Page excerpt
(begin)
Res-CR-Net combines two types of residual blocks:

CONV RES BLOCK. The traditional U-Net backbone architecture, with its the encoder-decoder paradigm, is replaced by a series of modified residual blocks, each consisting of three parallel branches of separable + atrous convolutions with different dilation rates, that produce feature maps with the same spatial dimensions as the original image. The rationale for using multiple-scale layers is to extract object features at various receptive field scales. Res-CR-Net offers the option of concatenating or adding the parallel branches inside the residual block before adding them to the shortcut connection. In our test, concatenation produced the best result. A Spatial Dropout layer follows each residual block. A slightly modified STEM block processes the initial input to the network. n CONV RES BLOCKS can be concatenated.
(end)
[Pointing data for screenshots]
(begin)
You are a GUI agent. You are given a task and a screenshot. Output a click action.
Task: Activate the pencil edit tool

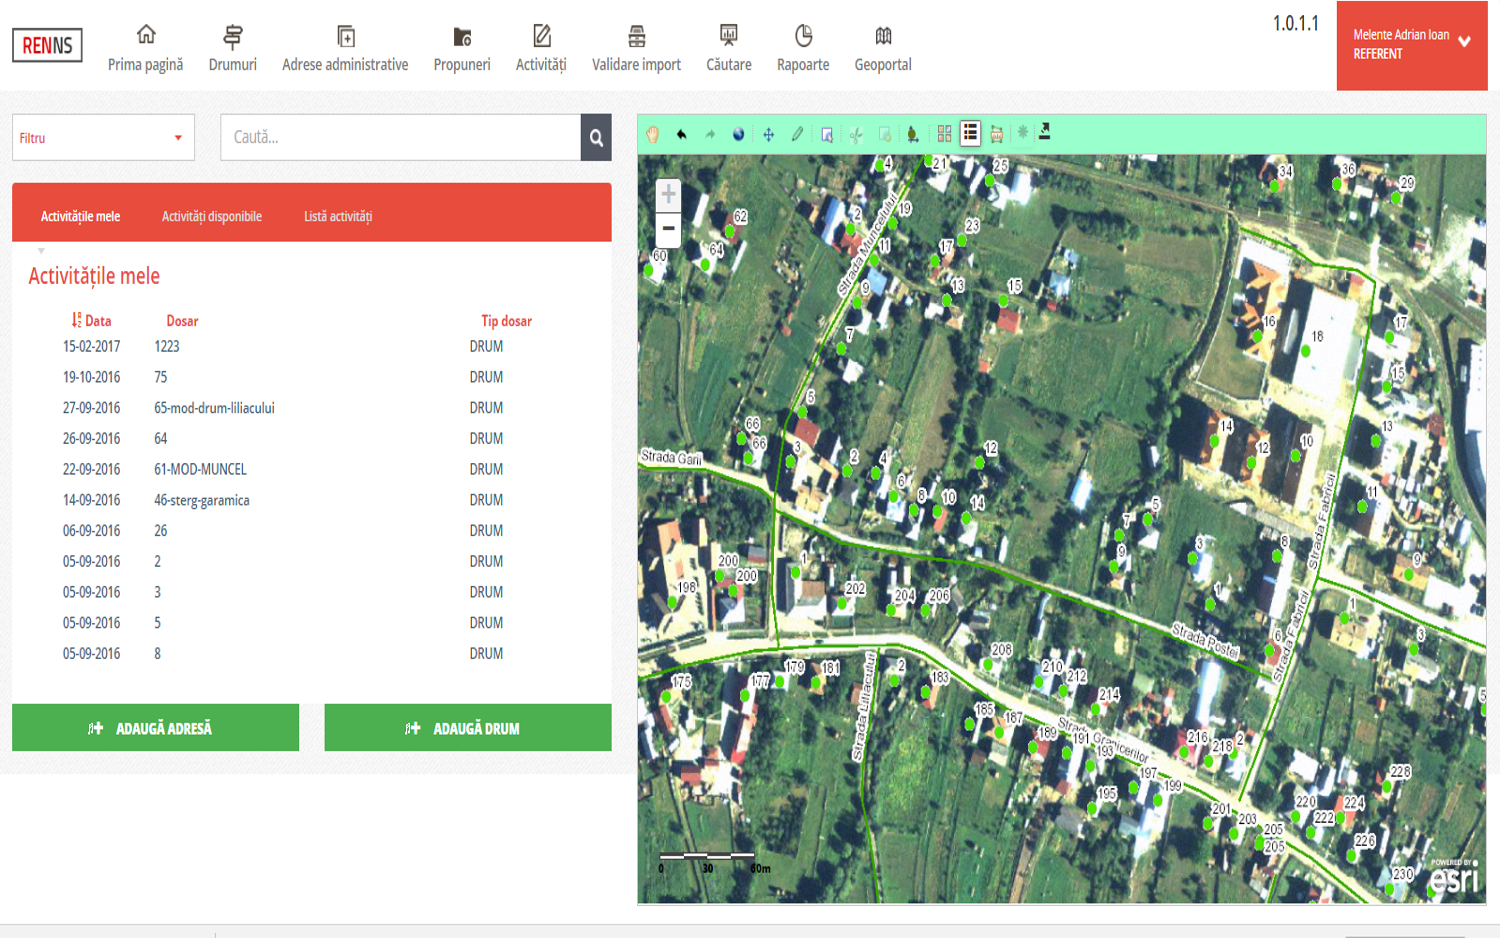[797, 134]
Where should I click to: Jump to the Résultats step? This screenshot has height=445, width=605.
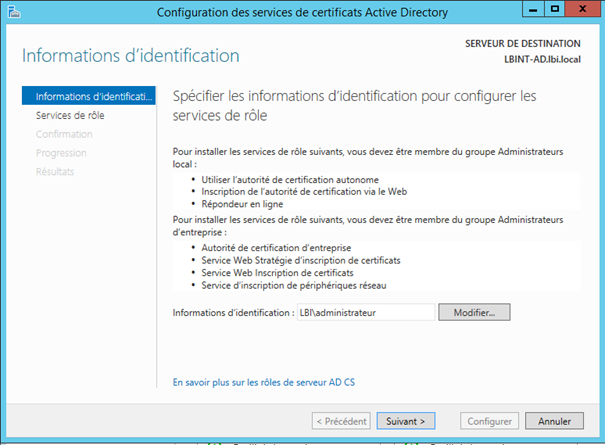click(55, 171)
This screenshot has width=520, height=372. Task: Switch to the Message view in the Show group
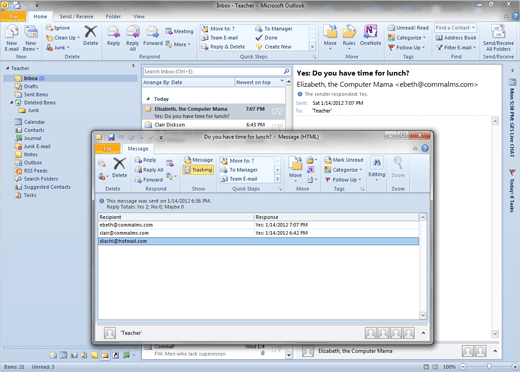click(x=198, y=160)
(end)
Stated problem A
In the Res-CR-Net passage, what layer follows each residual block?
Stated problem B
Please retype the Res-CR-Net passage, beginning at the words "CONV RES BLOCK." and stopping after "can be concatenated.".
These records have no connection to the text.

Expected output A
A Spatial Dropout layer.

Expected output B
CONV RES BLOCK. The traditional U-Net backbone architecture, with its the encoder-decoder paradigm, is replaced by a series of modified residual blocks, each consisting of three parallel branches of separable + atrous convolutions with different dilation rates, that produce feature maps with the same spatial dimensions as the original image. The rationale for using multiple-scale layers is to extract object features at various receptive field scales. Res-CR-Net offers the option of concatenating or adding the parallel branches inside the residual block before adding them to the shortcut connection. In our test, concatenation produced the best result. A Spatial Dropout layer follows each residual block. A slightly modified STEM block processes the initial input to the network. n CONV RES BLOCKS can be concatenated.